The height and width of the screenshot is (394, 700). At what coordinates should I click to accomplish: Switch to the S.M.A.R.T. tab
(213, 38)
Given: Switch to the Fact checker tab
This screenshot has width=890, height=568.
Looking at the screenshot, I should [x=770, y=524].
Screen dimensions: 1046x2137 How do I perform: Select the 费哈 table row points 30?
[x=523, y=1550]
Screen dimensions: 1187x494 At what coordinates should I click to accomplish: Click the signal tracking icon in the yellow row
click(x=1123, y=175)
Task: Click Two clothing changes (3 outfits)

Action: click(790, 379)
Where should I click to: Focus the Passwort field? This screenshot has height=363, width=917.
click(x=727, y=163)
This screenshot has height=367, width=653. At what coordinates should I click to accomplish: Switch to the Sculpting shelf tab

+--

◆ Instructions to follow
Find each line in the material that contains the word "height" and copy those lines.

◆ Solution to the exercise
The height and width of the screenshot is (394, 700). At what coordinates should I click to accomplish: Switch to the S.M.A.R.T. tab
This screenshot has width=890, height=568.
Where should I click to: Focus the Passwort field? This screenshot has height=363, width=917.
This screenshot has height=367, width=653. At what coordinates should I click to accomplish: Switch to the Sculpting shelf tab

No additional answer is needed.